Quoi qu'on en dise, il connaît très bien les gens de mon pays, il définit sa stratégie en conséquence et construit son jeu politique en fonction. Il sait très bien que même si les gens meurent de faim dans le pays, ils ne demanderont pas de comptes sur l'argent gaspillé à New York ou ailleurs.
Comment ? Feuilletons un peu les pages.
Il existe une étude réalisée par la Fondation allemande Friedrich Naumann avec l'Association pour la recherche sur la liberté.
Toute fraîche, encore fumante.
« Valeurs libérales en Turquie. Rapport 2024 »
Bien que je sois extrêmement distant vis-à-vis des fondations allemandes, je dois dire que les résultats de cette étude sont remarquables.
La plupart confirment les observations que nous faisons en tant que journalistes à l'intérieur du pays.
Par exemple, quiconque est instruit, cultivé, et se soucie de son peuple et de son avenir, se plaint amèrement de la politisation de la justice. Surtout si vous êtes le moindrement opposé au pouvoir, vous ne pouvez échapper aux juges nommés un par un par le palais blanc, et vous traînez de tribunal en tribunal.
Ne remontons pas jusqu'aux complots d'Ergenekon et de Balyoz, mais les scandales qui ont éclaté les uns après les autres dans la justice ces derniers temps sont connus de tous.
C'est peut-être le plus grand problème du pays, sa plaie béante.
Tout le monde sait que sans justice, ni l'économie, ni la société, ni la politique ne peuvent s'améliorer.
Bien qu'il semble que peu de gens, à part quelques fanatiques, ne contestent le fait que la justice est le fondement de l'État, l'étude montre que la réalité est tout autre.
Cette recherche révèle que, malheureusement, il n'y a pas une demande suffisamment forte de la part des gens de mon pays pour un système judiciaire indépendant et impartial.
Ils ont demandé : « Approuvez-vous que le président appelle les membres de la justice au sujet de leurs décisions ? » 40,82 %, soit près de la moitié, ont répondu « oui ».
En d'autres termes, il n'y a pas eu beaucoup d'objections aux appels passés depuis le palais blanc aux juges pour éviter que des décisions défavorables au pouvoir ne soient rendues.
De même, un tiers des personnes interrogées ont déclaré : « Pour moi, cela ne pose aucun problème » que le ministre de la Justice soit membre du HSK (Conseil des juges et procureurs). Une personne sur quatre a soutenu le fait que le pouvoir déplace les juges qu'il n'apprécie pas vers d'autres lieux.
Venons-en à la question d'expert à dix points !
Les gens de mon pays veulent-ils que les dépenses du gouvernement soient contrôlées ?

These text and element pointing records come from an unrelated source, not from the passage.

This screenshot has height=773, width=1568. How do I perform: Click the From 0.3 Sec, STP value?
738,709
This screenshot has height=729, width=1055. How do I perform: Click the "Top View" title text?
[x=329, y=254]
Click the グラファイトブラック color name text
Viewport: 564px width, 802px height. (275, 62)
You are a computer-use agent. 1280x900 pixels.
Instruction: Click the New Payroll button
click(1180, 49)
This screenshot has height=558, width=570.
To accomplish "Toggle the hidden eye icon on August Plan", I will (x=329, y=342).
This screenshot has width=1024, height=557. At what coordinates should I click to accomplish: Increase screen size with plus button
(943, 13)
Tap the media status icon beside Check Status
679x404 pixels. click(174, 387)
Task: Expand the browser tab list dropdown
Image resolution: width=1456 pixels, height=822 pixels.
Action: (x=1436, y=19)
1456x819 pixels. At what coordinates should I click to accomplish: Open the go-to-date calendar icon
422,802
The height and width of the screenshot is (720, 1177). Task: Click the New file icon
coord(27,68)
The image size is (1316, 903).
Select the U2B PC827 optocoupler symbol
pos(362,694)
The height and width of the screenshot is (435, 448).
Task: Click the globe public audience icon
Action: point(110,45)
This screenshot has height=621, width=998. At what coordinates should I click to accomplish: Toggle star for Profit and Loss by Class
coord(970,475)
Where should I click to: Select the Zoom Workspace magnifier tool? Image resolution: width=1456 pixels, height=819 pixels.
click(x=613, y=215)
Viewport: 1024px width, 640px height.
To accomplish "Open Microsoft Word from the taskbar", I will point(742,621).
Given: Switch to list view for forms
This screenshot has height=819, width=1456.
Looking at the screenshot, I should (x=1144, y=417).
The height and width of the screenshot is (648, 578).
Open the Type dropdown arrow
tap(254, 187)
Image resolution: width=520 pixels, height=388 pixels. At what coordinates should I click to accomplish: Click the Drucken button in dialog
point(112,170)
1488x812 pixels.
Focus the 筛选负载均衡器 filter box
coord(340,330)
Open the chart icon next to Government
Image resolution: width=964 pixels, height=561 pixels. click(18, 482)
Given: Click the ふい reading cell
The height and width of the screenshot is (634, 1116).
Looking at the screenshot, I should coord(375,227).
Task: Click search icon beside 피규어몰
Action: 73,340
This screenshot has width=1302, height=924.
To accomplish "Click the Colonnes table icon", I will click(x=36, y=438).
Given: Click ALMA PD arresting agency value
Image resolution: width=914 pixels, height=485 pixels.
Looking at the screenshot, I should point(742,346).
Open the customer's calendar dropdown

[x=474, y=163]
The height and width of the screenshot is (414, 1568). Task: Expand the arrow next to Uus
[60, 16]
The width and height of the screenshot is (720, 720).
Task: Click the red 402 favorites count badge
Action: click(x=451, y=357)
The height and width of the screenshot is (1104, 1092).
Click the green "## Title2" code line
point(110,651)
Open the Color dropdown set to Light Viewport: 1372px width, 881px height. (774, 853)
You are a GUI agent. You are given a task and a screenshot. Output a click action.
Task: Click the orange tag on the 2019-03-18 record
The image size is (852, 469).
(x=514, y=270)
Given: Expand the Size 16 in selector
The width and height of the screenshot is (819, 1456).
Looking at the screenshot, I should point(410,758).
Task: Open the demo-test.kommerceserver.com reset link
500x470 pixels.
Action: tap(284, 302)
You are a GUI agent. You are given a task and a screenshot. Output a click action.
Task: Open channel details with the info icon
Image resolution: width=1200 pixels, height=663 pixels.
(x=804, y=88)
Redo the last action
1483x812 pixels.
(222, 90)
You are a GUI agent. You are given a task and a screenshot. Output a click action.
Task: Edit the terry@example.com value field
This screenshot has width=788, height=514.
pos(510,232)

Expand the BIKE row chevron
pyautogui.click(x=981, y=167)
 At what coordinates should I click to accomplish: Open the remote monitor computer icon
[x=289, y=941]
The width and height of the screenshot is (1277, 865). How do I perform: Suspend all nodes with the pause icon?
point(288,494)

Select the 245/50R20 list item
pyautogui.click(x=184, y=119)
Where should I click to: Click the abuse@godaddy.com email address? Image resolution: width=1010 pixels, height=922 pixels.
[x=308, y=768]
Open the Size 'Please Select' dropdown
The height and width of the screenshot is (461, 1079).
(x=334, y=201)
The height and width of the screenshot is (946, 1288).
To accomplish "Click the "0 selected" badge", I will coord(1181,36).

Dans des conditions normales, dans les pays où une mentalité un tant soit peu démocratique est établie, la grande majorité de la population devrait répondre « oui » à cette question.
Mais chez nous, la situation est un peu différente. Près de 40 % des personnes interrogées ont jugé cela inutile. En d'autres termes, que le pouvoir gaspille nos impôts à tort et à travers, qu'il les dilapide, et que personne ne demande de comptes.
Si l'on y prête attention, le taux de soutien aux pratiques du pouvoir coïncide plus ou moins avec les votes obtenus lors des élections.
C'est là que le bât blesse.
Sa Majesté le sait très bien.
C'est pourquoi il peut gaspiller à sa guise. Il est conscient que tant qu'il a derrière lui cette masse qu'il peut élargir à tout moment en invoquant la religion, la foi, la patrie et la nation, son pouvoir et lui-même ne seront pas facilement ébranlés.
Et qu'en est-il de l'opposition ?, disons-nous, et mettons un point final à notre article.